begin DOCUMENT

Sequential Data

Hidden Markov Models

representation

Directed Probabilistic Graphical Models with Latent Variables to represent Hidden Markov Models.Hidden Markov Models are State Space Models.

Introduce latent variable \(\vec{z}_n\) with 1-of-K coding scheme. Transition probabilities or transition matrix \(\vec{A}_{jk} = p(z_{nk}=1|z_{n-1,j}=1)\) and probabilities satisfy \(0\leq \vec{A}_{jk}\leq 1\) with \(\sum_k{A_{jk}} = 1\).So that matrix \(\vec{A}\) has \(K(K-1)\) independent parameters.Write the conditional probability explicitly \[\begin{aligned} p(\vec{z}_n|\vec{z}_{n-1},\vec{A}) = \prod_{k=1}^{K}\prod_{j=1}^{K}\vec{A}_{jk}^{z_{n-1,j}z_{nk}}\end{aligned}\]

The initial latent node does not have a parent node,so the marginal prior distribution is represented by a vector of probabilities \(\pi\) with \(\pi_k\equiv p(z_{1k}=1)\),so that \[\begin{aligned} p(\vec{z}_1|\vec{\pi}) = \prod_{k=1}^{K}\pi_k^{z_{1k}}\end{aligned}\] where \(\sum_{k}^{\pi_k}=1\). The emission probabilities can be represented in the form \[\begin{aligned} p(\vec{x}_n|\vec{z}_n,\vec{\phi})=\prod_{k=1}^{K}p(\vec{x}_n|\vec{\phi}_k)^{z_{nk}}\end{aligned}\] For homogeneous models,the joint distribution over both latent and observed variables is given by \[\begin{aligned} \label{eqn:hmm joint distribution} p(\vec{X},\vec{Z}|\vec{\theta})=p(\vec{z}_1|\vec{\pi})\left[\prod_{n=2}^{N}p(\vec{z}_n|\vec{z}_{n-1},\vec{A}) \right] \prod_{m=1}^{N}p(\vec{x}_m|\vec{z}_m,\vec{\phi})\end{aligned}\] where \(\vec{\theta} = \left\{\vec{\pi},\vec{A},\vec{\phi} \right\}\) denotes the set of parameters governing the model.

end DOCUMENT
begin STORED RECORDS

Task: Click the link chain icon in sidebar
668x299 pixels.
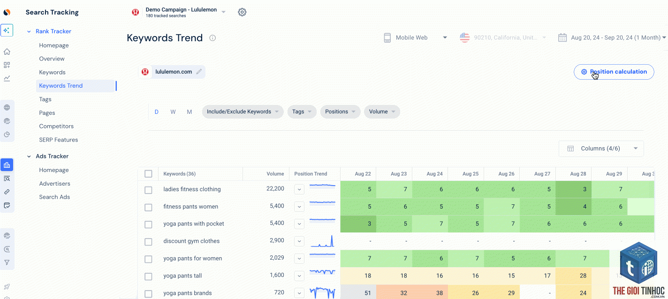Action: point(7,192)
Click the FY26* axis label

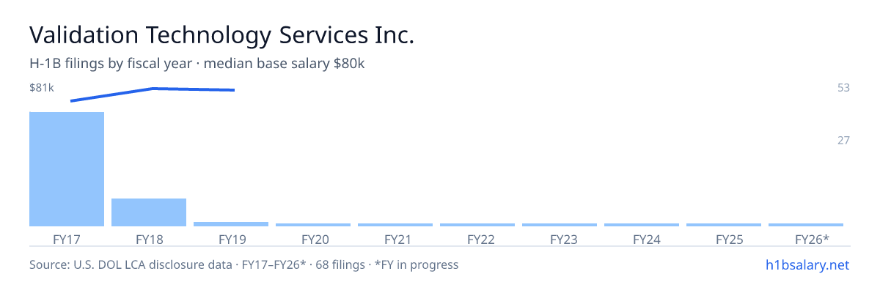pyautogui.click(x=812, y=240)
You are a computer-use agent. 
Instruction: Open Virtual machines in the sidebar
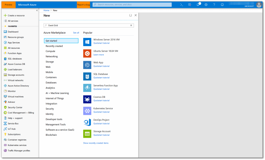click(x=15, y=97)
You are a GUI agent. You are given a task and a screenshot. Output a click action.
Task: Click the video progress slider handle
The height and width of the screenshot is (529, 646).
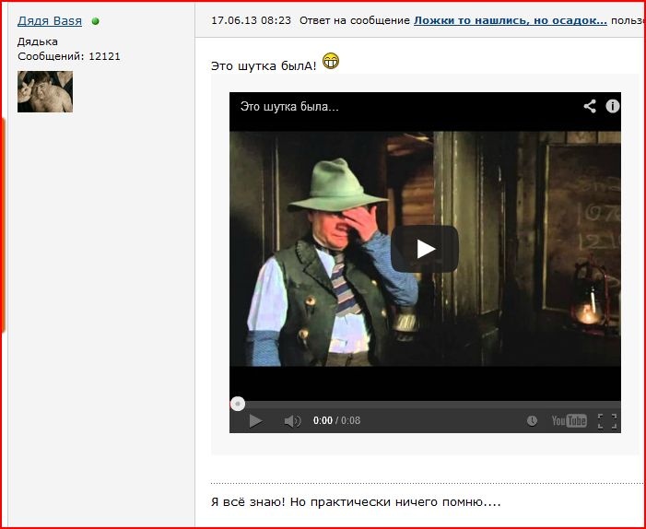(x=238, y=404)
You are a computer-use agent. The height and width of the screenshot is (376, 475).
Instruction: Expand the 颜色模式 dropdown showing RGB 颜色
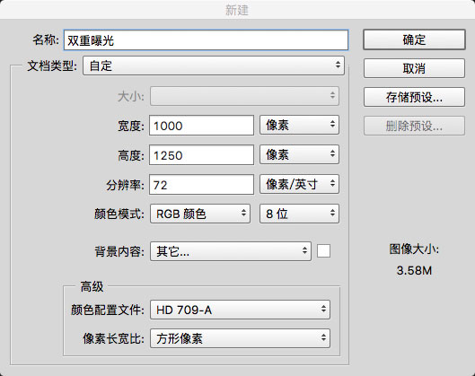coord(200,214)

end STORED RECORDS
begin STORED RECORDS

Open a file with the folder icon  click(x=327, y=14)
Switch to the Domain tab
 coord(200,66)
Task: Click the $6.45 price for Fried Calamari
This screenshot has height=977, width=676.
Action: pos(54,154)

end STORED RECORDS

▶ WRITTEN TASK 1
From the Hidden Markov Models text, set down the passage between "Sequential Data" and "State Space Models.", inclusive.
▶ WRITTEN TASK 2
Answer these questions using the Hidden Markov Models text:
(a) Which coding scheme is used for the latent variable z_n?
(b) How many independent parameters does the transition matrix A have?
(c) What does θ denote in the joint distribution?

▶ CORRECT RESULT 1
Sequential Data

Hidden Markov Models

representation

Directed Probabilistic Graphical Models with Latent Variables to represent Hidden Markov Models.Hidden Markov Models are State Space Models.

▶ CORRECT RESULT 2
(a) The 1-of-K coding scheme.
(b) K(K−1).
(c) The set of parameters governing the model, {π, A, φ}.